[[ THE DATA open ]]

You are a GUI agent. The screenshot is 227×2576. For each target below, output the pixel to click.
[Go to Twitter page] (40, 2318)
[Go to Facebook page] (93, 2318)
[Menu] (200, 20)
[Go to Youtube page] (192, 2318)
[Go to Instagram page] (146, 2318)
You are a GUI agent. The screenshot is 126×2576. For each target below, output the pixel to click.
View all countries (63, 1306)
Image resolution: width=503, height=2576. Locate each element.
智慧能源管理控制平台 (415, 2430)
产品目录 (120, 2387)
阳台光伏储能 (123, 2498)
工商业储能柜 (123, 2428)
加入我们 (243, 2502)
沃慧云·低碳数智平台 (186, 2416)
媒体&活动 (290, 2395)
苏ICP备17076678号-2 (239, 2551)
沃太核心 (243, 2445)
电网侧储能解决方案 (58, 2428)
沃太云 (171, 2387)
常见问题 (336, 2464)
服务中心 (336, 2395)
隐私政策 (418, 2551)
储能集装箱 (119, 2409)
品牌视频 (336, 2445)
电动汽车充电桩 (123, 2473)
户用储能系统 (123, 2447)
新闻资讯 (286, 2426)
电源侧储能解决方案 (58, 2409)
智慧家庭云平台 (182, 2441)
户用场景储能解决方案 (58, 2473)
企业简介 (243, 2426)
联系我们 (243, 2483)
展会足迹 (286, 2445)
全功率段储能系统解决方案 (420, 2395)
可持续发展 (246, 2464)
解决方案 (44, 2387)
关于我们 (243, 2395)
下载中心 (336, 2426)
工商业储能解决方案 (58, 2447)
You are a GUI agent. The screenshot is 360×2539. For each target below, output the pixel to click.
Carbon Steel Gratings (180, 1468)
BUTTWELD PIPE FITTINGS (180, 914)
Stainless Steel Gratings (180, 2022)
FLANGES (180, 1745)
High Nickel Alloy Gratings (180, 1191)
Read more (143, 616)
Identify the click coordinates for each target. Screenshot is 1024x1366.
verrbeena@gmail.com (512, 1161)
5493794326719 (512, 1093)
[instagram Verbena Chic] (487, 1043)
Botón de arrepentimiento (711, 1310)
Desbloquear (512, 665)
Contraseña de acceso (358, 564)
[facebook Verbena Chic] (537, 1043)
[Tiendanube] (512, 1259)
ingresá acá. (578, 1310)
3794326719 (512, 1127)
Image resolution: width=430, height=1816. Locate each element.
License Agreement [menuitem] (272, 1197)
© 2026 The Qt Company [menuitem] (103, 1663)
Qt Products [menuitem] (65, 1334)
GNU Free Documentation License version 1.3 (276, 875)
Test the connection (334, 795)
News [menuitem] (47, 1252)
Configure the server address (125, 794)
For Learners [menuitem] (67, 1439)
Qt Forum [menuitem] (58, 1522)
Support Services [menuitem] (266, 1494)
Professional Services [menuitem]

[[ THE DATA closed ]]

__WORK REQUEST__
What must be transcribed is the run of lines from the one containing "Carbon Steel Gratings (180, 1468)" to the last line of the data above, inclusive, and only that.

__RESPONSE__
Carbon Steel Gratings (180, 1468)
BUTTWELD PIPE FITTINGS (180, 914)
Stainless Steel Gratings (180, 2022)
FLANGES (180, 1745)
High Nickel Alloy Gratings (180, 1191)
Read more (143, 616)
Identify the click coordinates for each target. Screenshot is 1024x1366.
verrbeena@gmail.com (512, 1161)
5493794326719 (512, 1093)
[instagram Verbena Chic] (487, 1043)
Botón de arrepentimiento (711, 1310)
Desbloquear (512, 665)
Contraseña de acceso (358, 564)
[facebook Verbena Chic] (537, 1043)
[Tiendanube] (512, 1259)
ingresá acá. (578, 1310)
3794326719 (512, 1127)
Image resolution: width=430, height=1816. Locate each element.
License Agreement [menuitem] (272, 1197)
© 2026 The Qt Company [menuitem] (103, 1663)
Qt Products [menuitem] (65, 1334)
GNU Free Documentation License version 1.3 (276, 875)
Test the connection (334, 795)
News [menuitem] (47, 1252)
Configure the server address (125, 794)
For Learners [menuitem] (67, 1439)
Qt Forum [menuitem] (58, 1522)
Support Services [menuitem] (266, 1494)
Professional Services [menuitem]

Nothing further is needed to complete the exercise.